◆ **What you are asked to do**
Where a line has odd spacing or punctuation, keep it; transcribe all the entries exactly.

(Extracted data entries)

--------------------------------

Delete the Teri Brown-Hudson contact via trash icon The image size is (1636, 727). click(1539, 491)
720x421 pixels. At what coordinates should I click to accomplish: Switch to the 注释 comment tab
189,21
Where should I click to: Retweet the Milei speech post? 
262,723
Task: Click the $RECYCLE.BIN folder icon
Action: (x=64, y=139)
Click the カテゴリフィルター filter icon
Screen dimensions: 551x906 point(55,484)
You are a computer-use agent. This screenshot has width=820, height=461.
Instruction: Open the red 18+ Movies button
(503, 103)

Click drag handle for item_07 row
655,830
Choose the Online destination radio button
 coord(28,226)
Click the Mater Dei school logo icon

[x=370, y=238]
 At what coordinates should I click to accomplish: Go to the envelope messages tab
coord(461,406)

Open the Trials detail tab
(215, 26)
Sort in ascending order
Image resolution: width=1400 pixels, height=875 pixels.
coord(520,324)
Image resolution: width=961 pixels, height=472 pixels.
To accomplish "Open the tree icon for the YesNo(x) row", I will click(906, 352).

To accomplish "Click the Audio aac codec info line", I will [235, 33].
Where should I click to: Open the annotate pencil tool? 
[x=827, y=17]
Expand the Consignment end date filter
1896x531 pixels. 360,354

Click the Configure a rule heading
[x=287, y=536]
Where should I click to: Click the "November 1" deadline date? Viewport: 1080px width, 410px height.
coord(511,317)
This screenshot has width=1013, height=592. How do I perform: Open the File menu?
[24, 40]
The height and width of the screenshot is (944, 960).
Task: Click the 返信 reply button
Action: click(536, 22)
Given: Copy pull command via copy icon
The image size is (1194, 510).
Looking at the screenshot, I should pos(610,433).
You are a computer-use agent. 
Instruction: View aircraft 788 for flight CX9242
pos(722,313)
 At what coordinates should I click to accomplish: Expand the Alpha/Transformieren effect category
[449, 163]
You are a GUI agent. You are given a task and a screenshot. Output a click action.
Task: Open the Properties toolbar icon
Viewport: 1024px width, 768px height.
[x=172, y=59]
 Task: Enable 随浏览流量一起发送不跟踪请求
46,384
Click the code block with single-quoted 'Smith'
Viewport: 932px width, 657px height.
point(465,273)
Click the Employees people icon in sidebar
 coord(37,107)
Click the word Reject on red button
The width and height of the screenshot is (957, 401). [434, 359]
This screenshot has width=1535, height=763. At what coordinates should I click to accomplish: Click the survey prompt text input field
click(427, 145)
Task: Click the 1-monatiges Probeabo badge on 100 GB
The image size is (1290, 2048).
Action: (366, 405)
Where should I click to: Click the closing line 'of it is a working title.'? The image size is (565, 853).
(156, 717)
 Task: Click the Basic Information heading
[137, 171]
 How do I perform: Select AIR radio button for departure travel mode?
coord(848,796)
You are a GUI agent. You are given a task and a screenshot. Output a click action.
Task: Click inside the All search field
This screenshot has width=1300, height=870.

--------------------------------

◆ **Answer area**
Delete the Teri Brown-Hudson contact via trash icon The image size is (1636, 727). click(1539, 491)
720x421 pixels. At what coordinates should I click to accomplish: Switch to the 注释 comment tab
189,21
Where should I click to: Retweet the Milei speech post? 
262,723
Task: Click the $RECYCLE.BIN folder icon
Action: (x=64, y=139)
Click the カテゴリフィルター filter icon
Screen dimensions: 551x906 point(55,484)
You are a computer-use agent. This screenshot has width=820, height=461.
Instruction: Open the red 18+ Movies button
(503, 103)

Click drag handle for item_07 row
655,830
Choose the Online destination radio button
 coord(28,226)
Click the Mater Dei school logo icon

[x=370, y=238]
 At what coordinates should I click to accomplish: Go to the envelope messages tab
coord(461,406)

Open the Trials detail tab
(215, 26)
Sort in ascending order
Image resolution: width=1400 pixels, height=875 pixels.
coord(520,324)
Image resolution: width=961 pixels, height=472 pixels.
To accomplish "Open the tree icon for the YesNo(x) row", I will click(906, 352).

To accomplish "Click the Audio aac codec info line", I will [235, 33].
Where should I click to: Open the annotate pencil tool? 
[x=827, y=17]
Expand the Consignment end date filter
1896x531 pixels. 360,354

Click the Configure a rule heading
[x=287, y=536]
Where should I click to: Click the "November 1" deadline date? Viewport: 1080px width, 410px height.
coord(511,317)
This screenshot has width=1013, height=592. How do I perform: Open the File menu?
[24, 40]
The height and width of the screenshot is (944, 960).
Task: Click the 返信 reply button
Action: click(536, 22)
Given: Copy pull command via copy icon
The image size is (1194, 510).
Looking at the screenshot, I should pos(610,433).
You are a computer-use agent. 
Instruction: View aircraft 788 for flight CX9242
pos(722,313)
 At what coordinates should I click to accomplish: Expand the Alpha/Transformieren effect category
[449, 163]
You are a GUI agent. You are given a task and a screenshot. Output a click action.
Task: Open the Properties toolbar icon
Viewport: 1024px width, 768px height.
[x=172, y=59]
 Task: Enable 随浏览流量一起发送不跟踪请求
46,384
Click the code block with single-quoted 'Smith'
Viewport: 932px width, 657px height.
point(465,273)
Click the Employees people icon in sidebar
 coord(37,107)
Click the word Reject on red button
The width and height of the screenshot is (957, 401). [434, 359]
This screenshot has width=1535, height=763. At what coordinates should I click to accomplish: Click the survey prompt text input field
click(427, 145)
Task: Click the 1-monatiges Probeabo badge on 100 GB
The image size is (1290, 2048).
Action: (366, 405)
Where should I click to: Click the closing line 'of it is a working title.'? The image size is (565, 853).
(156, 717)
 Task: Click the Basic Information heading
[137, 171]
 How do I perform: Select AIR radio button for departure travel mode?
coord(848,796)
You are a GUI agent. You are given a task and a screenshot. Output a click action.
Task: Click inside the All search field
This screenshot has width=1300, height=870.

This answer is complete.